Selasa, 27 April 2010

Sinetron, baikkah untuk ditonton?

Pernah dengar atau mungkin pernah menonton bahkan menjadi seorang pecandu sinetron? Sinetron atau sinema elektronik yang pada awalnya digagas oleh anwar fuadi dan kawan-kawan saat ini telah menjadi sebuah entitas tanda bagi tontonan masyarakat Indonesia. Dengan niatan awal untuk menjadi hiburan bagi masyarakat Indonesia yang pada awalnya kurang merespon positif kehadiran bioskop sebagai tempat menonton film.
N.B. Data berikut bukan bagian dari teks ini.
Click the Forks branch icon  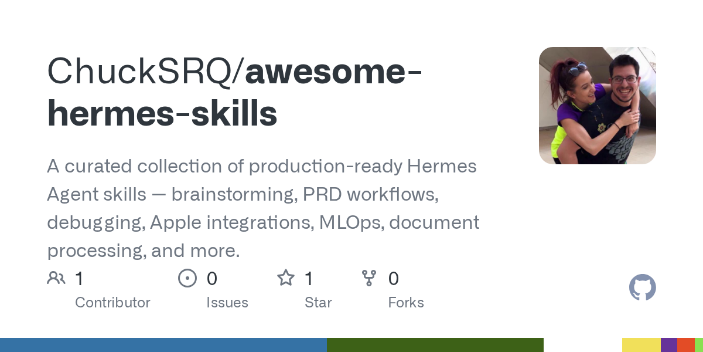pos(369,278)
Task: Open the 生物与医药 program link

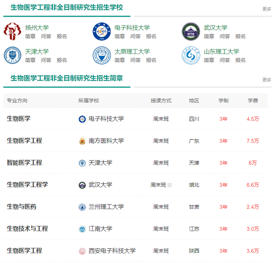Action: 22,207
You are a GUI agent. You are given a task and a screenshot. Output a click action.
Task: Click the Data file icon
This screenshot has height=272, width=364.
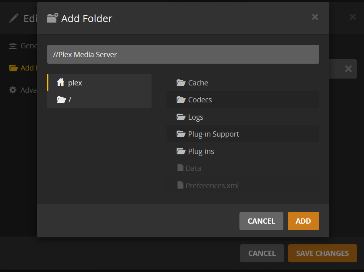click(x=180, y=168)
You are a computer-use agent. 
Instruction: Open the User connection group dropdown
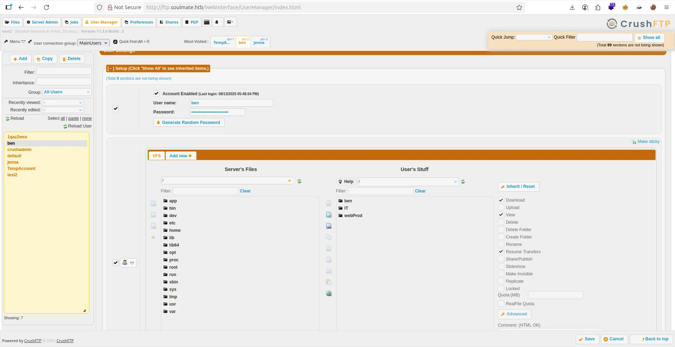click(93, 43)
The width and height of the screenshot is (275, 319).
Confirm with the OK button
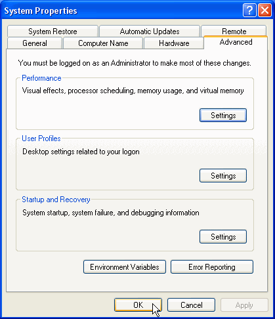(138, 305)
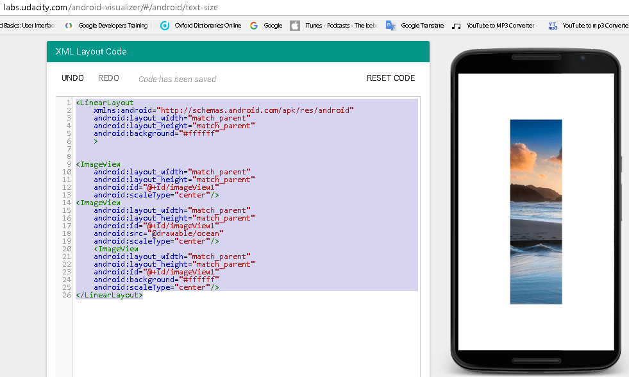
Task: Click the YT mp3 converter bookmark icon
Action: coord(553,26)
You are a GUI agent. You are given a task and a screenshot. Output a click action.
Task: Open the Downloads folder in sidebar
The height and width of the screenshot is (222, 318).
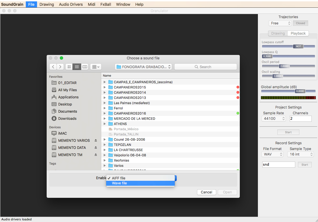(67, 118)
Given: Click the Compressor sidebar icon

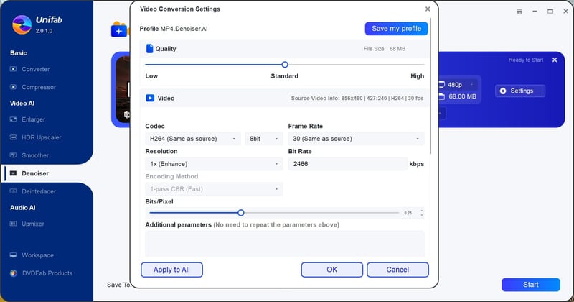Looking at the screenshot, I should click(14, 87).
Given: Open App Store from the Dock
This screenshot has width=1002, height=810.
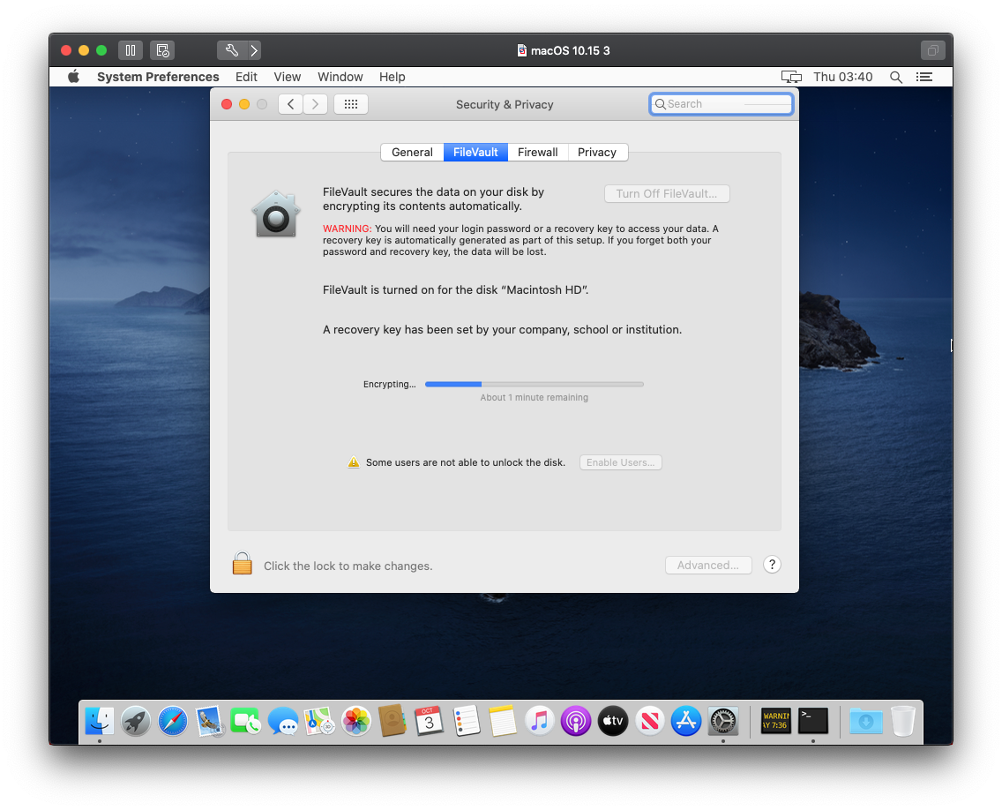Looking at the screenshot, I should (x=685, y=721).
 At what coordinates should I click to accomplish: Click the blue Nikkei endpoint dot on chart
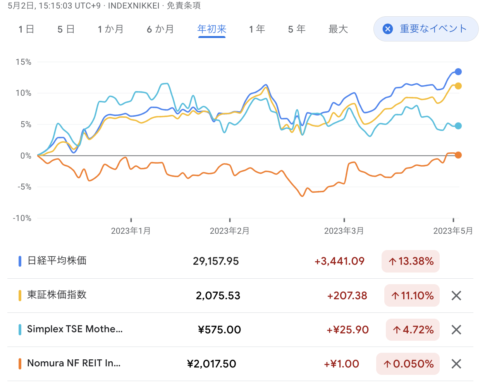458,72
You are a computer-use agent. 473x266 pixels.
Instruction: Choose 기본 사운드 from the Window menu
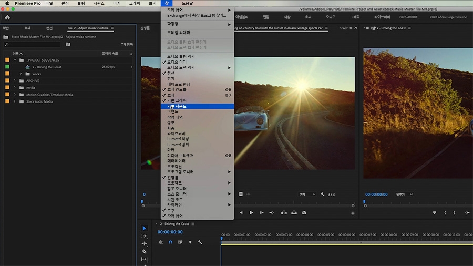177,106
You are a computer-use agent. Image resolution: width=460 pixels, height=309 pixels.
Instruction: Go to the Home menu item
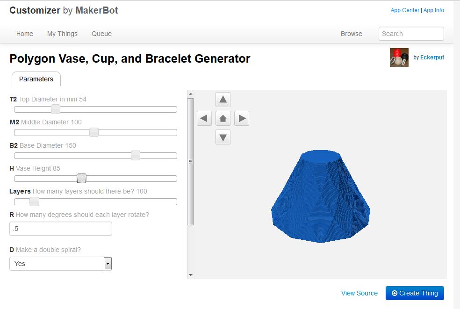tap(25, 34)
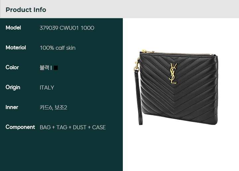Click the black quilted clutch product image
The height and width of the screenshot is (171, 239).
(x=176, y=87)
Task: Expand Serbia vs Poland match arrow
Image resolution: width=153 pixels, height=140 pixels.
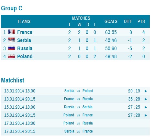Action: tap(146, 91)
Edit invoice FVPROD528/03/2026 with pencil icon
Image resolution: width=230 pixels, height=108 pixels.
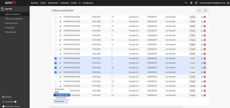(x=61, y=17)
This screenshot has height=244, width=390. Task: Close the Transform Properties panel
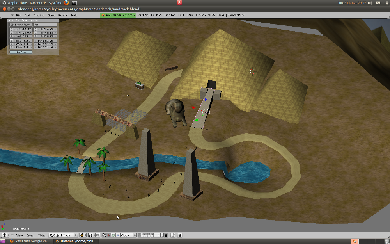pyautogui.click(x=9, y=20)
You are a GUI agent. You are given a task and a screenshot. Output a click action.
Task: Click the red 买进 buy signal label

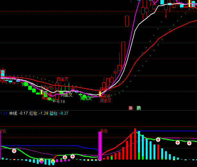[x=105, y=96]

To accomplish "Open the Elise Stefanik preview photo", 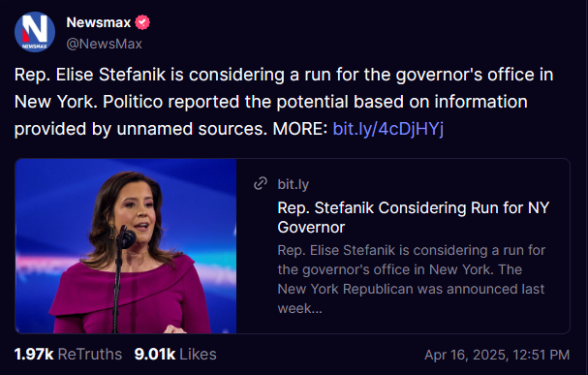I will click(x=126, y=246).
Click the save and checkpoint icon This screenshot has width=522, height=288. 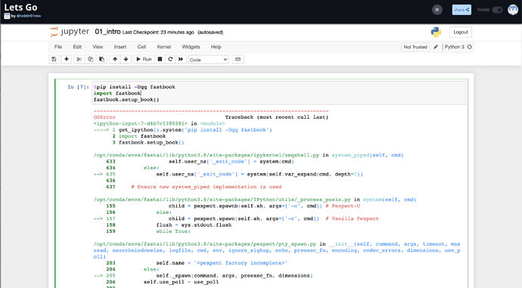click(x=54, y=59)
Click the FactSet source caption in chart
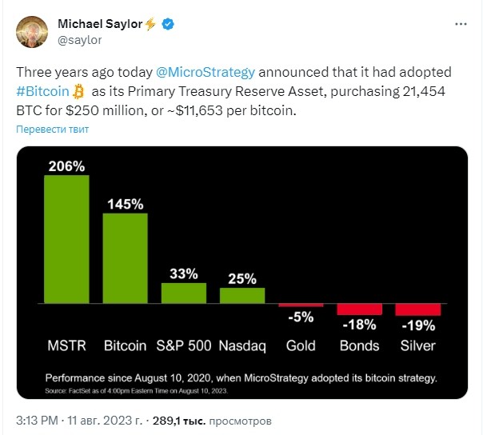The height and width of the screenshot is (435, 483). pyautogui.click(x=137, y=391)
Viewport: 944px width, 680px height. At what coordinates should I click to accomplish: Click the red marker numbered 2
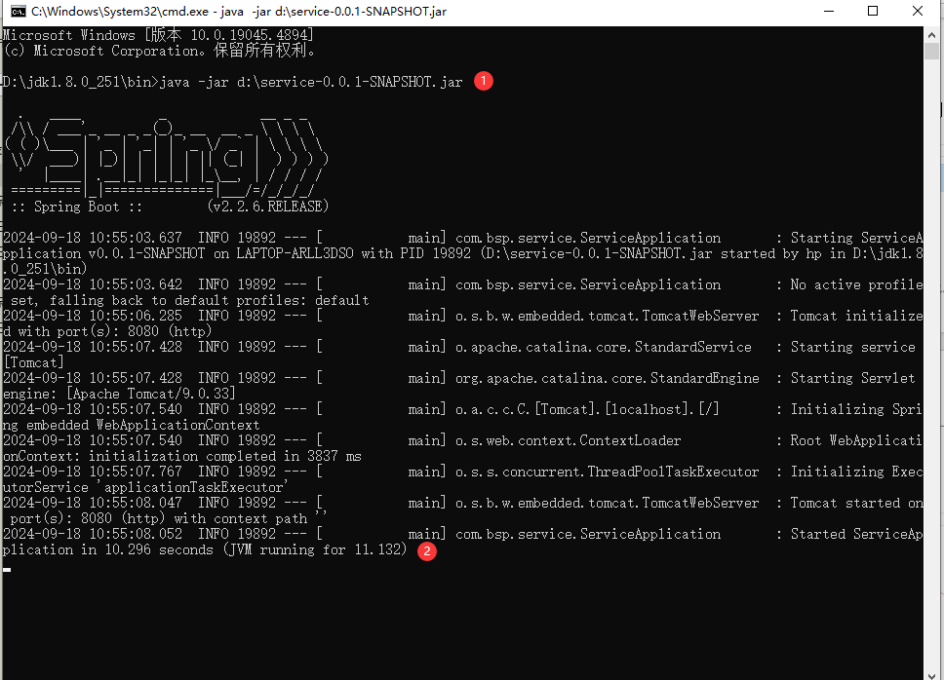pyautogui.click(x=426, y=550)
Sinetron sebagai sebuah hiburan bagi masyarakat Indonesia ini kemudian berkembang menjadi sebuah konsumsi harian bagi masyarakat Indonesia. Menurut Sigmund freud, sesuatu yang kehadirannya terus diulang-ulang akan masuk kealam bawah sadar kita dan menjadi sesuatu yang mempengaruhi gerak alam sadar kita. Mentalitas kita menjadi mentalitas sinetron. Hal ini tidak salah jika kualitas sinetron yang menjadi konsumsi harian kita tersebut memiliki kualitas yang baik sehingga mentalitas kita pun akan semakin baik.

Yang menjadi masalah kemudian adalah ketika konten atau isi dari sinetron tersebut malah mengajarkan kita untuk menjadi semakin buruk dalam hal moralitas kita dan perilaku kita. Bisa kita lihat dari konten atau muatan dari sinetron itu sendiri dimana kejahatan dan kekerasan menjadi konten utama dalam hamper setiap adegannya. Dimulai dari kekerasan fisik sampai pada kekerasan simbolik. Belum lagi pengajaran tentang moral negative yang hadir dalam setiap episodenya.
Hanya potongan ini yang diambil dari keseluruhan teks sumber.